Social media can be a powerful tool in marketing. “The big story now is that you don’t need a lot of money to get a lot of attention,” says Robert Kozinets, chair of the marketing department at York University’s Schulich School of Business. But it’s not one that is easy to control. “You enter into a game with a different set of rules from the ones you have traditionally been playing with.” When you try to influence people’s communications, Kozinets says, “the message gets changed by the cultural environment.”

To understand how word-ofmouth marketing works in online communities, Kozinets and his coauthors closely followed one of the first “seeding” campaigns. In 2006, a marketing firm seeded, or gave away, new mobile phones with a usage tutorial to influential bloggers. “The assumption,” says Kozinets, “was that you’d get a somewhat uniform output, that bloggers would stay with the script and recommend the phone to other people. What we found was that they had a lot of need to explain the campaign itself.
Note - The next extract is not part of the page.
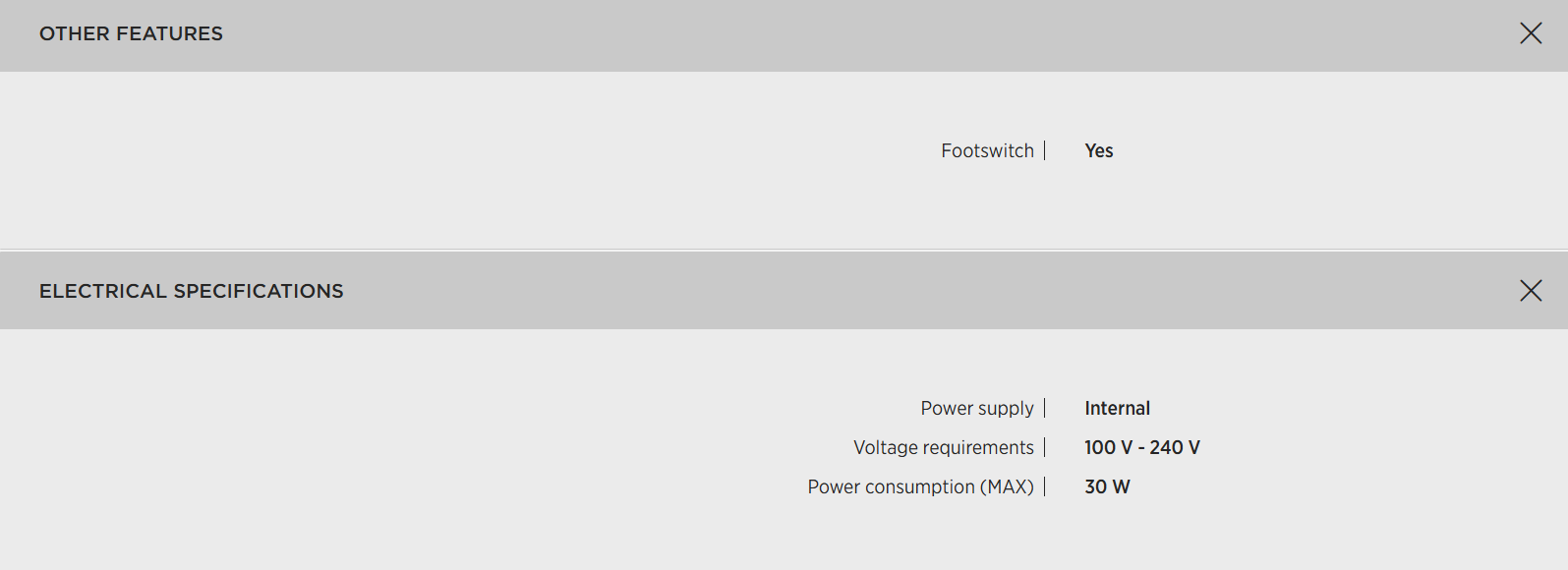Select the Voltage requirements label
Screen dimensions: 1568x570
(943, 447)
Rather than drawing attention to the product, they drew attention to the marketing.”

Introducing a marketing campaign into an online community based on trust and relationships creates a certain tension, Kozinets explains. “We haven’t got the social rules yet for how we blend the social and the economic in ways that are comfortable for everybody.” Partly in response to that tension, “the community is going to go out of their way to truth-check.”

And that’s a good thing, says Patrick Thoburn, cofounder of Matchstick Inc., the word-of-mouth marketing company Kozinets studied. “Having coverage that looks credible, that wasn’t scripted, is actually really important,” says Thoburn. “People don’t believe companies tell the truth in advertising. The most powerful selling of an idea or a service or a product takes place among consumers.”
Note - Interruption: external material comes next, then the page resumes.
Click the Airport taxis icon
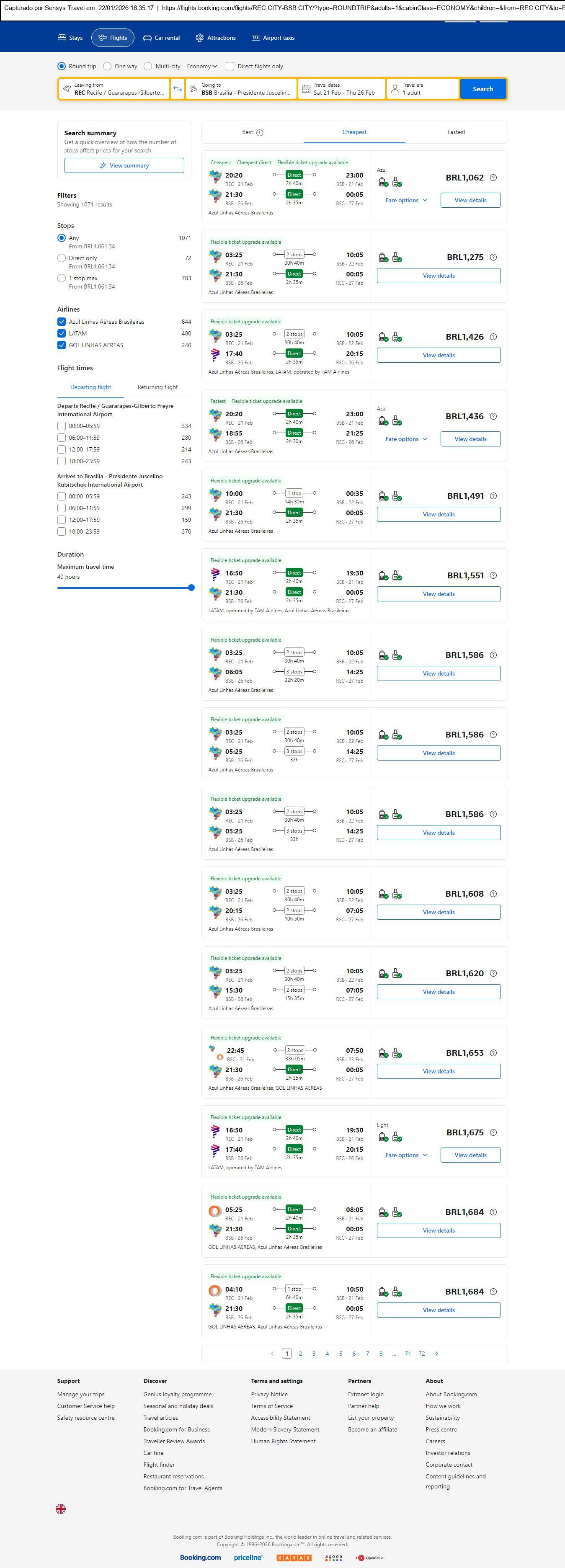 [256, 38]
Still, when you let your message loose on the Internet, you can’t control it. The best you can do is contribute to it. Thoburn recommends listening. “There are conversations happening out there about your brand or product, and there are simple, free tools that you can use to listen to those conversations,” he says. “A really good first step is identifying influential voices and building a relationship with them.”

“The audience doesn’t want just words anymore; the audience wants action, and interactions. The strongest social marketing that you can do is the stuff that invites people to get involved,” Kozinets says. “It’s not a guy on a stage broadcasting to a quiet audience anymore; it’s a person on a dance floor engaging in multiple dances with multiple people. He’s gonna have to learn how to dance.”

Robert V. Kozinets, Kristine de Valck, Andrea C. Wojnicki, et al., “Networked Narratives: Understanding Word-of-Mouth Marketing in Online Communities,” Journal of Marketing, 74, 2010.